Petunjuk:
1. Ketik ulang bagian teks tentang pendidikan tinggi komputer, mulai dari "Sebenarnya, yang dipersoalkan" dan terus sampai "dan pemantapan praktek.", tanpa mengubah satu kata pun.
2. Tolong lanjutkan teks tentang pendidikan tinggi komputer swasta dari titik tempat teks itu berhenti.

Kutipan:
◇ ◇ ◇ ◇ ◇ ◇ ◇

GARA-gara perkuliahan tidak lancar, delapan mahasiswa Institut
Ilmu Komputer (IIK), Bandung, protes. Mereka mencabut papan
nama institut dan membuangnya. "Saya sudah membayar, tak pernah
ada kuliah," kata Rosliana, mahasiswa yang ikut beraksi pada
kejadian pertengahan Oktober itu.
Sebenarnya, keinginan mahasiswa itu sederhana. Yakni, agar
kuliah berjalan semestinya. Mereka, konon, telah membayar Rp 120
ribu untuk kuliah setahun, tapi dosen sering tak ada.
Sebenarnya, yang dipersoalkan mahasiswa hanyalah masala
permukaan. Di balik bermunculannya pendidikan komputer
belakangan ini, masalah pokoknya ialah belum adanya kurikulum
baku.
Akibatnya, kini, pendidikan tinggi komputer swasta, baik yang
menamakan dirinya akademi, institut, sekolah tinggi, maupun
pendidikan ahli teknik (PAT), menentukan sendiri kurikulum
mereka. Institut Kejuruan Komputer & Informatika (IKKI),
Jakarta, misalnya. Pada tahun pertama, di sini diberikan
pengetahuan dasar komputer, termasuk bahasa untuk menjalankan
komputer, seperti fortran dan cobol. Tingkat kedua, kuliah
meliputi sistem analisa dan pemahaman data. Di tingkat ketiga,
terakhir - kebanyakan pendidikan tinggi komputer memang cuma
tiga tahun - diberikan soal manajemen dan pemantapan praktek.

◇ ◇ ◇ ◇ ◇ ◇ ◇

Cuplikan Sumber:
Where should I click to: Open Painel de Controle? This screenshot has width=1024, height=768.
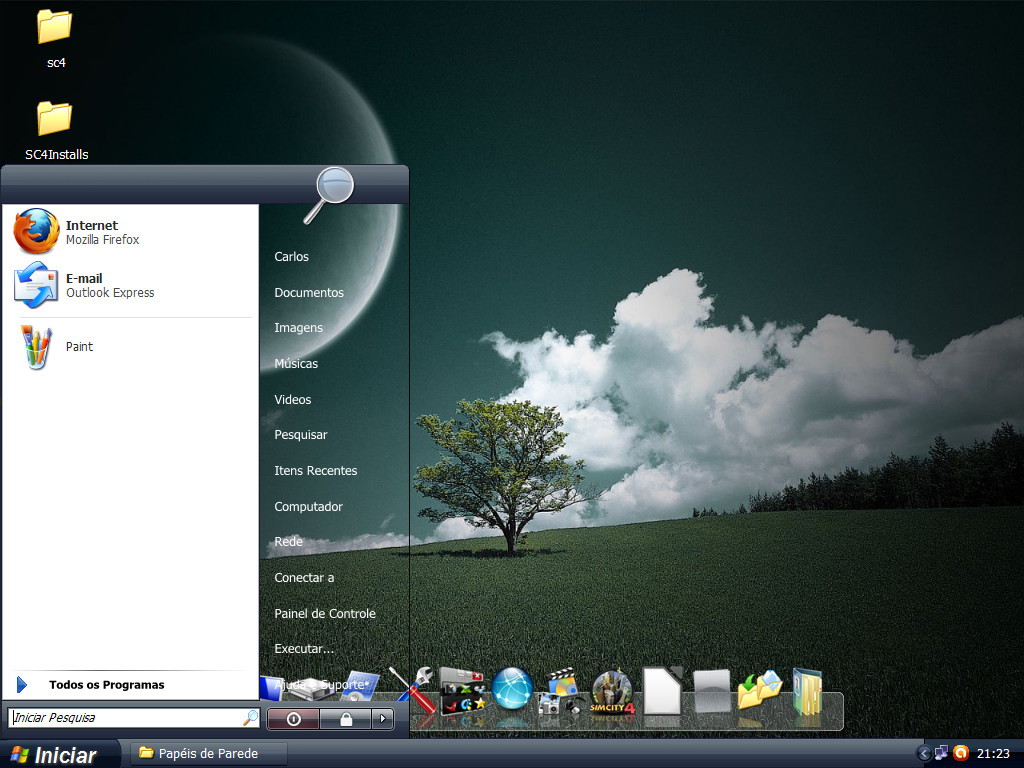pyautogui.click(x=324, y=613)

◇ ◇ ◇ ◇ ◇ ◇ ◇

Hasil Tiap Tugas:
1.
Sebenarnya, yang dipersoalkan mahasiswa hanyalah masala
permukaan. Di balik bermunculannya pendidikan komputer
belakangan ini, masalah pokoknya ialah belum adanya kurikulum
baku.
Akibatnya, kini, pendidikan tinggi komputer swasta, baik yang
menamakan dirinya akademi, institut, sekolah tinggi, maupun
pendidikan ahli teknik (PAT), menentukan sendiri kurikulum
mereka. Institut Kejuruan Komputer & Informatika (IKKI),
Jakarta, misalnya. Pada tahun pertama, di sini diberikan
pengetahuan dasar komputer, termasuk bahasa untuk menjalankan
komputer, seperti fortran dan cobol. Tingkat kedua, kuliah
meliputi sistem analisa dan pemahaman data. Di tingkat ketiga,
terakhir - kebanyakan pendidikan tinggi komputer memang cuma
tiga tahun - diberikan soal manajemen dan pemantapan praktek.

2.
Kurikulum yang hampir sama dipakai juga di PAT Informatika dan
Komputer Universitas Pembangunan Nasional, Jakarta.
Namun, Sekolah Tinggi Informatika & Komputer (STI&K) Jakarta -
sekolah komputer milik swasta yang pertama -- menyusun kurikulum
yang agak lain. Masa pendidikannya pun lebih lama, berambisi
mencetak sarjana lengkap. Dan memang telah meluluskan seorang
sarjana. dan 56 sarjana muda. Semuanya, tentu, masih gelar
lokal. "Dasar kurikulum kami mencontoh yang dipakai di Amerika,
Belanda, dan Australia," kata Fred Ameln, ketua yayasan yang
menaungi STT&K.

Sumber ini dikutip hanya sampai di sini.